* **Work order**
Line by line, return the data exactly as shown.

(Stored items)
◇ ◇ ◇ ◇ ◇ ◇ ◇

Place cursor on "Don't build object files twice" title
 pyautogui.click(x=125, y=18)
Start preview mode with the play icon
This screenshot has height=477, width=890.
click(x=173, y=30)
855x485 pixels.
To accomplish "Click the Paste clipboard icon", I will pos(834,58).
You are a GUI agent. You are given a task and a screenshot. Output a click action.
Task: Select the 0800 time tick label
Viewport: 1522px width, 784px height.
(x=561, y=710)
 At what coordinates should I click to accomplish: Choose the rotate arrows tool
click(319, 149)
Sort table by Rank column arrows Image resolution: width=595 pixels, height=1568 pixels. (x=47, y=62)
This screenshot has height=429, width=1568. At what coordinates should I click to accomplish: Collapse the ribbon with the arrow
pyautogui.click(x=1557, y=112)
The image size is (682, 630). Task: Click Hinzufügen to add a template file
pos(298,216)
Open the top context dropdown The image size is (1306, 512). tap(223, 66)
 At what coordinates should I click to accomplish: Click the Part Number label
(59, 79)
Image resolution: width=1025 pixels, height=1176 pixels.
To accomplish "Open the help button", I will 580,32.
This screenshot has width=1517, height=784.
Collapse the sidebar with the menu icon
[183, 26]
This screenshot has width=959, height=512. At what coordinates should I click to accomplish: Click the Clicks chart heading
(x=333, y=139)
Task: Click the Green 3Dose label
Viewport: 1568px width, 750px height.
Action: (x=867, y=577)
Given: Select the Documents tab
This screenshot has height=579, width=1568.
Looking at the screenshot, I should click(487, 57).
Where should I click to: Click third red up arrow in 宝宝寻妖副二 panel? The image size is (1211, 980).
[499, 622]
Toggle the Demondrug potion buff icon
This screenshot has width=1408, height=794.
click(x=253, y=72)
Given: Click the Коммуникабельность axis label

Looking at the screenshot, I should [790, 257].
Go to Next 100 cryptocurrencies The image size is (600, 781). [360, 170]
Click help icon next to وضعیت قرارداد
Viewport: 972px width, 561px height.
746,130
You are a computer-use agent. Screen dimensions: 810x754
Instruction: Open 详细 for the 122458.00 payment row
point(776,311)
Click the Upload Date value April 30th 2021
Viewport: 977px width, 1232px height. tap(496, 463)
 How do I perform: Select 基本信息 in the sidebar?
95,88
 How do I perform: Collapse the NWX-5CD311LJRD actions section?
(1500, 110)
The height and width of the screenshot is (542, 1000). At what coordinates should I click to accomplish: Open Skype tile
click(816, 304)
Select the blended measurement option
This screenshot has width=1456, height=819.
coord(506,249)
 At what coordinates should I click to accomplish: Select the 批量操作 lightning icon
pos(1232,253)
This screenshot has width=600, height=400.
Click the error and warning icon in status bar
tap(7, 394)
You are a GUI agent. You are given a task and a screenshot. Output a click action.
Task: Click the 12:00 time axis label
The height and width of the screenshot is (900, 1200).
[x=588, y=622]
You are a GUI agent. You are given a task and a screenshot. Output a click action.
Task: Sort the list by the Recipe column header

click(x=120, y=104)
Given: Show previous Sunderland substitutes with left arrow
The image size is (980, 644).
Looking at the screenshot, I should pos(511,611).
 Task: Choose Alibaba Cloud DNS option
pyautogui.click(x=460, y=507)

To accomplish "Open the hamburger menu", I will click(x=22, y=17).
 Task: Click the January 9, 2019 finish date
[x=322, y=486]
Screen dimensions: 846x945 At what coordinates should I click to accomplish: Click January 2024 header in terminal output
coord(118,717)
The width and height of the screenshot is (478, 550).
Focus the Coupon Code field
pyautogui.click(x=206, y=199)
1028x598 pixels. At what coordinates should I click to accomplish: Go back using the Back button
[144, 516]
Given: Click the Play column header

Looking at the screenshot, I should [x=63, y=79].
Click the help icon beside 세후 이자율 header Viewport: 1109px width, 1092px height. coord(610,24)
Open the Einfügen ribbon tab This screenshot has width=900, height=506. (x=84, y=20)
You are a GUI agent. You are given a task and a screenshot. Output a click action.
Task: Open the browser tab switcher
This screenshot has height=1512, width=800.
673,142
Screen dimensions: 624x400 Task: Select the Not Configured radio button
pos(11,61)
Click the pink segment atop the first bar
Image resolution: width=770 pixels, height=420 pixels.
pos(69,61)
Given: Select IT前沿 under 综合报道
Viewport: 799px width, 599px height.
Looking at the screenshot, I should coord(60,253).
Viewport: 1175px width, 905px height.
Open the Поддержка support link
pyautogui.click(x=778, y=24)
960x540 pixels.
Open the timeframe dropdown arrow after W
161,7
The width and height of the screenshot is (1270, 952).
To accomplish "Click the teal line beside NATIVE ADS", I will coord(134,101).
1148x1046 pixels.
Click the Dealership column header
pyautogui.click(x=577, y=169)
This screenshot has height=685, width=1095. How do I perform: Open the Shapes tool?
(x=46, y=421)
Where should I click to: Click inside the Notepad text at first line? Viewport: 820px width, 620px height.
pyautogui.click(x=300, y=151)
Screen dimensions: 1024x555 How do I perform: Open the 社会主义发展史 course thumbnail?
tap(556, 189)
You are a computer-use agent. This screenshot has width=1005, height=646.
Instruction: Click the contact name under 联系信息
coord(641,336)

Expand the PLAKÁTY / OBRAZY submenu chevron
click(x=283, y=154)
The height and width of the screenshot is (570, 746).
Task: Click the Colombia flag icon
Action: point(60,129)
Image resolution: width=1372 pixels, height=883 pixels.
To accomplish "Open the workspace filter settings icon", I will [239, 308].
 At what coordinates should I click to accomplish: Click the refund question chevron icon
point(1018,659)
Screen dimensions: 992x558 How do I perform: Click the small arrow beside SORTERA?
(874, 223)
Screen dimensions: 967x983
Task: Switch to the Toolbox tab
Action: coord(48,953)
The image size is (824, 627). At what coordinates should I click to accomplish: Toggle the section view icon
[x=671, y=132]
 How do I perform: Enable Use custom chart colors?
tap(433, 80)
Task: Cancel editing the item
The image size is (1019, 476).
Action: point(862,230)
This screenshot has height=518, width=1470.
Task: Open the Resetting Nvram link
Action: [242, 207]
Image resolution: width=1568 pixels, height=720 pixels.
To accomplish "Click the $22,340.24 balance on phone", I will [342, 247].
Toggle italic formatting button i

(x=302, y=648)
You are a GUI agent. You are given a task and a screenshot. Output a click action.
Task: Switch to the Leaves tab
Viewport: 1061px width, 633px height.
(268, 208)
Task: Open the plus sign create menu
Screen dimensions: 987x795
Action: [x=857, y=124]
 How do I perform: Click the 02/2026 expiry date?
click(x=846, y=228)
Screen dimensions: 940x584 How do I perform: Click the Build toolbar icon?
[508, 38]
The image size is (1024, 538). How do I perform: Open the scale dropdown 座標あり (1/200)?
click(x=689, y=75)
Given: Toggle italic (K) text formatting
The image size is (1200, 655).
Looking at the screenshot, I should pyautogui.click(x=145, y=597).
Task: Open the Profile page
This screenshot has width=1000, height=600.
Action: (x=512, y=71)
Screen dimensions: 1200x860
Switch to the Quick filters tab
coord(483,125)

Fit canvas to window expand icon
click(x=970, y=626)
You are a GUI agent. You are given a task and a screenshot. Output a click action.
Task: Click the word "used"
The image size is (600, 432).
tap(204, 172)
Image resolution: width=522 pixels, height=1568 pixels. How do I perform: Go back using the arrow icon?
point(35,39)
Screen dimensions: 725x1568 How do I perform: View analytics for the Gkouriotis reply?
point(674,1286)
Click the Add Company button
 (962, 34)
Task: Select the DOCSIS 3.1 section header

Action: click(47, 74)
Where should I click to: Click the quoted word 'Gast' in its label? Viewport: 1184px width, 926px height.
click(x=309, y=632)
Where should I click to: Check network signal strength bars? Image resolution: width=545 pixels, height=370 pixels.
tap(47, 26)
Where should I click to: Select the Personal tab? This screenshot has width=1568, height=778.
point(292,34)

◇ ◇ ◇ ◇ ◇ ◇ ◇

* **Output of the task**
Place cursor on "Don't build object files twice" title
 pyautogui.click(x=125, y=18)
Start preview mode with the play icon
This screenshot has height=477, width=890.
click(x=173, y=30)
855x485 pixels.
To accomplish "Click the Paste clipboard icon", I will pos(834,58).
You are a GUI agent. You are given a task and a screenshot. Output a click action.
Task: Select the 0800 time tick label
Viewport: 1522px width, 784px height.
(x=561, y=710)
 At what coordinates should I click to accomplish: Choose the rotate arrows tool
click(319, 149)
Sort table by Rank column arrows Image resolution: width=595 pixels, height=1568 pixels. (x=47, y=62)
This screenshot has height=429, width=1568. At what coordinates should I click to accomplish: Collapse the ribbon with the arrow
pyautogui.click(x=1557, y=112)
The image size is (682, 630). Task: Click Hinzufügen to add a template file
pos(298,216)
Open the top context dropdown The image size is (1306, 512). tap(223, 66)
 At what coordinates should I click to accomplish: Click the Part Number label
(59, 79)
Image resolution: width=1025 pixels, height=1176 pixels.
To accomplish "Open the help button", I will 580,32.
This screenshot has width=1517, height=784.
Collapse the sidebar with the menu icon
[183, 26]
This screenshot has width=959, height=512. At what coordinates should I click to accomplish: Click the Clicks chart heading
(x=333, y=139)
Task: Click the Green 3Dose label
Viewport: 1568px width, 750px height.
Action: (x=867, y=577)
Given: Select the Documents tab
This screenshot has height=579, width=1568.
Looking at the screenshot, I should click(487, 57).
Where should I click to: Click third red up arrow in 宝宝寻妖副二 panel? The image size is (1211, 980).
[499, 622]
Toggle the Demondrug potion buff icon
This screenshot has width=1408, height=794.
click(x=253, y=72)
Given: Click the Коммуникабельность axis label

Looking at the screenshot, I should [790, 257].
Go to Next 100 cryptocurrencies The image size is (600, 781). [360, 170]
Click help icon next to وضعیت قرارداد
Viewport: 972px width, 561px height.
746,130
You are a computer-use agent. Screen dimensions: 810x754
Instruction: Open 详细 for the 122458.00 payment row
point(776,311)
Click the Upload Date value April 30th 2021
Viewport: 977px width, 1232px height. tap(496, 463)
 How do I perform: Select 基本信息 in the sidebar?
95,88
 How do I perform: Collapse the NWX-5CD311LJRD actions section?
(1500, 110)
The height and width of the screenshot is (542, 1000). At what coordinates should I click to accomplish: Open Skype tile
click(816, 304)
Select the blended measurement option
This screenshot has width=1456, height=819.
coord(506,249)
 At what coordinates should I click to accomplish: Select the 批量操作 lightning icon
pos(1232,253)
This screenshot has width=600, height=400.
Click the error and warning icon in status bar
tap(7, 394)
You are a GUI agent. You are given a task and a screenshot. Output a click action.
Task: Click the 12:00 time axis label
The height and width of the screenshot is (900, 1200).
[x=588, y=622]
You are a GUI agent. You are given a task and a screenshot. Output a click action.
Task: Sort the list by the Recipe column header

click(x=120, y=104)
Given: Show previous Sunderland substitutes with left arrow
The image size is (980, 644).
Looking at the screenshot, I should pos(511,611).
 Task: Choose Alibaba Cloud DNS option
pyautogui.click(x=460, y=507)

To accomplish "Open the hamburger menu", I will click(x=22, y=17).
 Task: Click the January 9, 2019 finish date
[x=322, y=486]
Screen dimensions: 846x945 At what coordinates should I click to accomplish: Click January 2024 header in terminal output
coord(118,717)
The width and height of the screenshot is (478, 550).
Focus the Coupon Code field
pyautogui.click(x=206, y=199)
1028x598 pixels. At what coordinates should I click to accomplish: Go back using the Back button
[144, 516]
Given: Click the Play column header

Looking at the screenshot, I should [x=63, y=79].
Click the help icon beside 세후 이자율 header Viewport: 1109px width, 1092px height. coord(610,24)
Open the Einfügen ribbon tab This screenshot has width=900, height=506. (x=84, y=20)
You are a GUI agent. You are given a task and a screenshot. Output a click action.
Task: Open the browser tab switcher
This screenshot has height=1512, width=800.
673,142
Screen dimensions: 624x400 Task: Select the Not Configured radio button
pos(11,61)
Click the pink segment atop the first bar
Image resolution: width=770 pixels, height=420 pixels.
pos(69,61)
Given: Select IT前沿 under 综合报道
Viewport: 799px width, 599px height.
Looking at the screenshot, I should coord(60,253).
Viewport: 1175px width, 905px height.
Open the Поддержка support link
pyautogui.click(x=778, y=24)
960x540 pixels.
Open the timeframe dropdown arrow after W
161,7
The width and height of the screenshot is (1270, 952).
To accomplish "Click the teal line beside NATIVE ADS", I will coord(134,101).
1148x1046 pixels.
Click the Dealership column header
pyautogui.click(x=577, y=169)
This screenshot has height=685, width=1095. How do I perform: Open the Shapes tool?
(x=46, y=421)
Where should I click to: Click inside the Notepad text at first line? Viewport: 820px width, 620px height.
pyautogui.click(x=300, y=151)
Screen dimensions: 1024x555 How do I perform: Open the 社会主义发展史 course thumbnail?
tap(556, 189)
You are a computer-use agent. This screenshot has width=1005, height=646.
Instruction: Click the contact name under 联系信息
coord(641,336)

Expand the PLAKÁTY / OBRAZY submenu chevron
click(x=283, y=154)
The height and width of the screenshot is (570, 746).
Task: Click the Colombia flag icon
Action: point(60,129)
Image resolution: width=1372 pixels, height=883 pixels.
To accomplish "Open the workspace filter settings icon", I will [239, 308].
 At what coordinates should I click to accomplish: Click the refund question chevron icon
point(1018,659)
Screen dimensions: 992x558 How do I perform: Click the small arrow beside SORTERA?
(874, 223)
Screen dimensions: 967x983
Task: Switch to the Toolbox tab
Action: coord(48,953)
The image size is (824, 627). At what coordinates should I click to accomplish: Toggle the section view icon
[x=671, y=132]
 How do I perform: Enable Use custom chart colors?
tap(433, 80)
Task: Cancel editing the item
The image size is (1019, 476).
Action: point(862,230)
This screenshot has height=518, width=1470.
Task: Open the Resetting Nvram link
Action: [242, 207]
Image resolution: width=1568 pixels, height=720 pixels.
To accomplish "Click the $22,340.24 balance on phone", I will [342, 247].
Toggle italic formatting button i

(x=302, y=648)
You are a GUI agent. You are given a task and a screenshot. Output a click action.
Task: Switch to the Leaves tab
Viewport: 1061px width, 633px height.
(268, 208)
Task: Open the plus sign create menu
Screen dimensions: 987x795
Action: [x=857, y=124]
 How do I perform: Click the 02/2026 expiry date?
click(x=846, y=228)
Screen dimensions: 940x584 How do I perform: Click the Build toolbar icon?
[508, 38]
The image size is (1024, 538). How do I perform: Open the scale dropdown 座標あり (1/200)?
click(x=689, y=75)
Given: Toggle italic (K) text formatting
The image size is (1200, 655).
Looking at the screenshot, I should pyautogui.click(x=145, y=597).
Task: Open the Profile page
This screenshot has width=1000, height=600.
Action: (x=512, y=71)
Screen dimensions: 1200x860
Switch to the Quick filters tab
coord(483,125)

Fit canvas to window expand icon
click(x=970, y=626)
You are a GUI agent. You are given a task and a screenshot. Output a click action.
Task: Click the word "used"
The image size is (600, 432).
tap(204, 172)
Image resolution: width=522 pixels, height=1568 pixels. How do I perform: Go back using the arrow icon?
point(35,39)
Screen dimensions: 725x1568 How do I perform: View analytics for the Gkouriotis reply?
point(674,1286)
Click the Add Company button
 (962, 34)
Task: Select the DOCSIS 3.1 section header

Action: click(47, 74)
Where should I click to: Click the quoted word 'Gast' in its label? Viewport: 1184px width, 926px height.
click(x=309, y=632)
Where should I click to: Check network signal strength bars? Image resolution: width=545 pixels, height=370 pixels.
tap(47, 26)
Where should I click to: Select the Personal tab? This screenshot has width=1568, height=778.
point(292,34)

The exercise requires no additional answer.